• [INSTRUCTIONS FOR THE TASK]: Repeat verbatim every line of the material, beginning at the line that holds "The image size is (876, 407)." and ending at its last line.

• [TASK INPUTS]:
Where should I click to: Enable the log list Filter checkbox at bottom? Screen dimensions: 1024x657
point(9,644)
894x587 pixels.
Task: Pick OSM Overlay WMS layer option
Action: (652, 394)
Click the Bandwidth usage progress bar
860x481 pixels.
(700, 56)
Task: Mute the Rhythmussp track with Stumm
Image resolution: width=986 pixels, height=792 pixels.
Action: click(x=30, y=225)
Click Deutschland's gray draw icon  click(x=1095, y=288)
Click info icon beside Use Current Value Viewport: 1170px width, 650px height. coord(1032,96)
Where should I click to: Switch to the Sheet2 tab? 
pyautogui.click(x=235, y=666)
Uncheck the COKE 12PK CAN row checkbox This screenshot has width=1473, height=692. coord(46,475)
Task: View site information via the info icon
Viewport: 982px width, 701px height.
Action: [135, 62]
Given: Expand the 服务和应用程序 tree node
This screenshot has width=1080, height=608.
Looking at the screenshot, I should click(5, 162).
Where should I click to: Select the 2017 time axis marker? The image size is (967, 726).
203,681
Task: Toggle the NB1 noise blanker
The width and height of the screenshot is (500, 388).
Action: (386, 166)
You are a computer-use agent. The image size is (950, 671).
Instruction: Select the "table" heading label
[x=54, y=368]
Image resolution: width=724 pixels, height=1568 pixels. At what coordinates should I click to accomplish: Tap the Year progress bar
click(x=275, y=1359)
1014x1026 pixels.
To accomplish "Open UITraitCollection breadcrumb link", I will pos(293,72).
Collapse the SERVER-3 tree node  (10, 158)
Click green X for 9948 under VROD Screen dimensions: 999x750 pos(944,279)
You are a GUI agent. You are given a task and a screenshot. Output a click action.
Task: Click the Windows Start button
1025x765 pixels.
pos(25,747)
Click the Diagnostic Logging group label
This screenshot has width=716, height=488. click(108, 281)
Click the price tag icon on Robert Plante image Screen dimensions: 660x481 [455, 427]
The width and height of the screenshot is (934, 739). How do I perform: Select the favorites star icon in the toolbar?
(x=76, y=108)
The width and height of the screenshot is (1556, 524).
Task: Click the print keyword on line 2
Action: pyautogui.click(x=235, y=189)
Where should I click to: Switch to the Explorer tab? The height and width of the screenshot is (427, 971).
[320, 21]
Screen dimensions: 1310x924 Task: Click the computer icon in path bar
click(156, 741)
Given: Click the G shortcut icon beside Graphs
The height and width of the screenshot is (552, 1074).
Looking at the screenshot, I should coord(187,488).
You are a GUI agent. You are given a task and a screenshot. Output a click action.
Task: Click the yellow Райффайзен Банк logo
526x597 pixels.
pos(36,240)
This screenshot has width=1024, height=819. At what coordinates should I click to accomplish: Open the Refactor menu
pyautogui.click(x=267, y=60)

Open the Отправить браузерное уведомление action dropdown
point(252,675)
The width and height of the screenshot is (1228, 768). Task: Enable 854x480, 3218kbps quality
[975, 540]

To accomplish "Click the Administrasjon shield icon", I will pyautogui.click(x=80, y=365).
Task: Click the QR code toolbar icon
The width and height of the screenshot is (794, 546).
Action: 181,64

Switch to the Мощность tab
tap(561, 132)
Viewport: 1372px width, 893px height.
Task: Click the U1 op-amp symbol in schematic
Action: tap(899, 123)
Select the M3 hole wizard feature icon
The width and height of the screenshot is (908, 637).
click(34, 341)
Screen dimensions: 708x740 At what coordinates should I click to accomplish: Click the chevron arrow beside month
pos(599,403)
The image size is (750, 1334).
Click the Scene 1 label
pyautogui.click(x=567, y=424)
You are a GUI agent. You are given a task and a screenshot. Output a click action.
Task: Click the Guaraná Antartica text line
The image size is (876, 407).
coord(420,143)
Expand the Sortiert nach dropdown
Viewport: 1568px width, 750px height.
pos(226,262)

• [RESPONSE TO THIS TASK]:
The image size is (876, 407).
coord(420,143)
Expand the Sortiert nach dropdown
Viewport: 1568px width, 750px height.
pos(226,262)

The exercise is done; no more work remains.